◆ **Available data**:
--- START ---

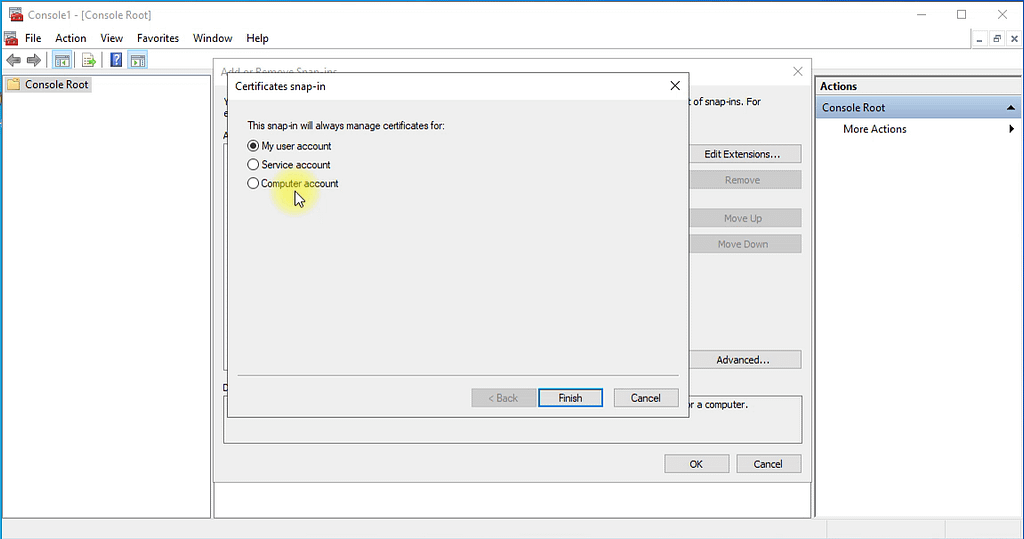The height and width of the screenshot is (539, 1024).
Task: Open the View menu
Action: click(112, 38)
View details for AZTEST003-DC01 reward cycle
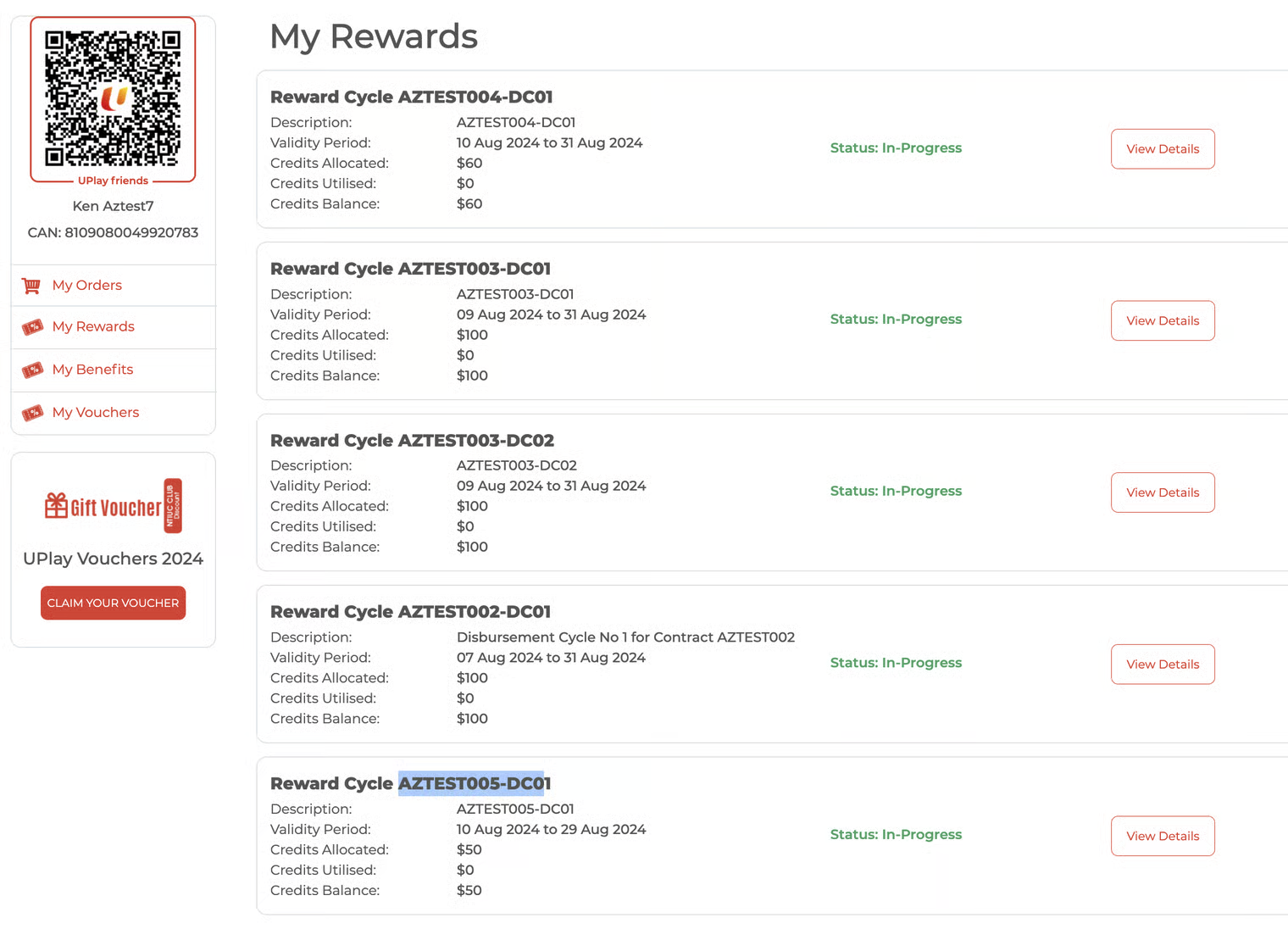Image resolution: width=1288 pixels, height=929 pixels. tap(1163, 320)
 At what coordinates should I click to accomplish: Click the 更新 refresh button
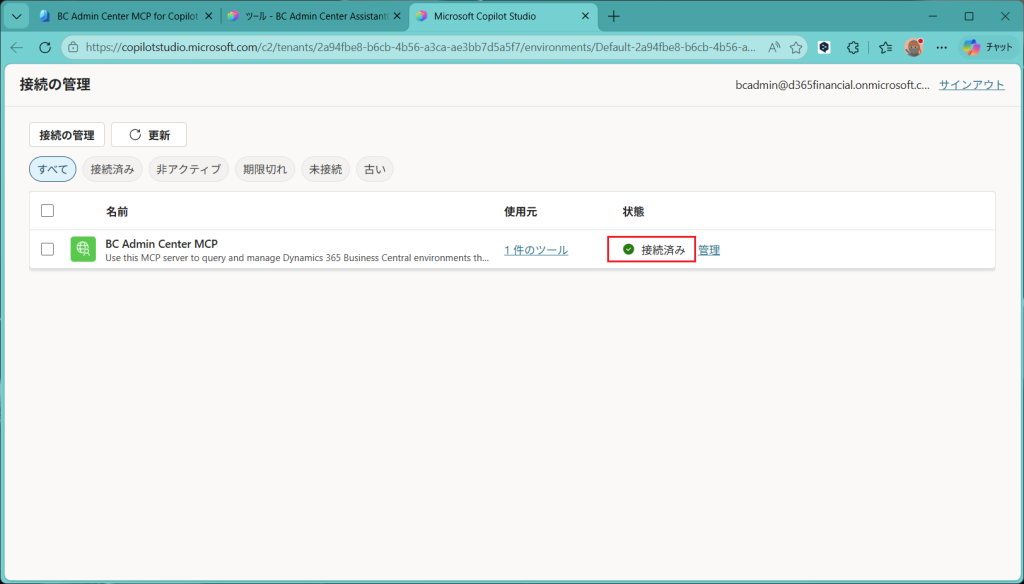pyautogui.click(x=149, y=135)
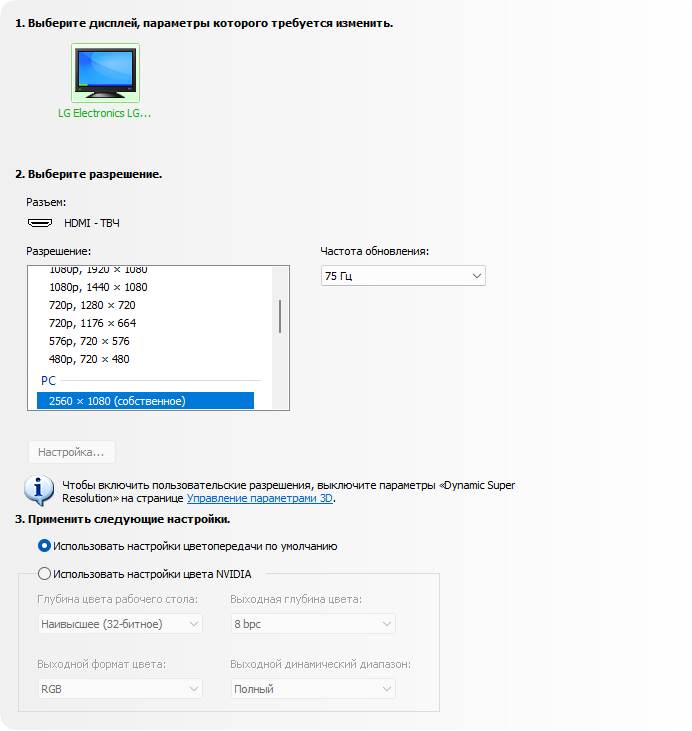Click the HDMI connector icon
The image size is (692, 731).
tap(40, 223)
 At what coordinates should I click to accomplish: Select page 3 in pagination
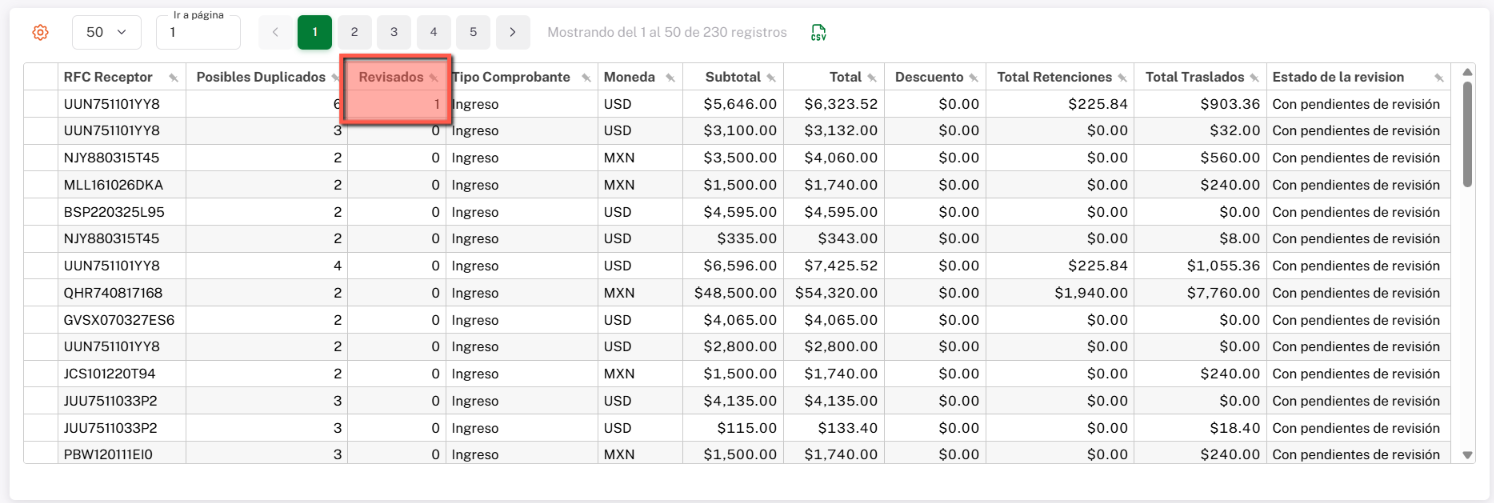(x=394, y=32)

--- END ---

◆ **Work order**: No pictures go in the copy. Retype exactly the lines from the one with "At what coordinates should I click to accomplish: Click" through the last line of the entries above, both included, and nothing more.

◆ **Result for this exercise**:
 At what coordinates should I click to accomplish: Click the 更新 refresh button
pyautogui.click(x=149, y=135)
Click the HDMI connector icon
The image size is (692, 731).
tap(40, 223)
 At what coordinates should I click to accomplish: Select page 3 in pagination
(x=394, y=32)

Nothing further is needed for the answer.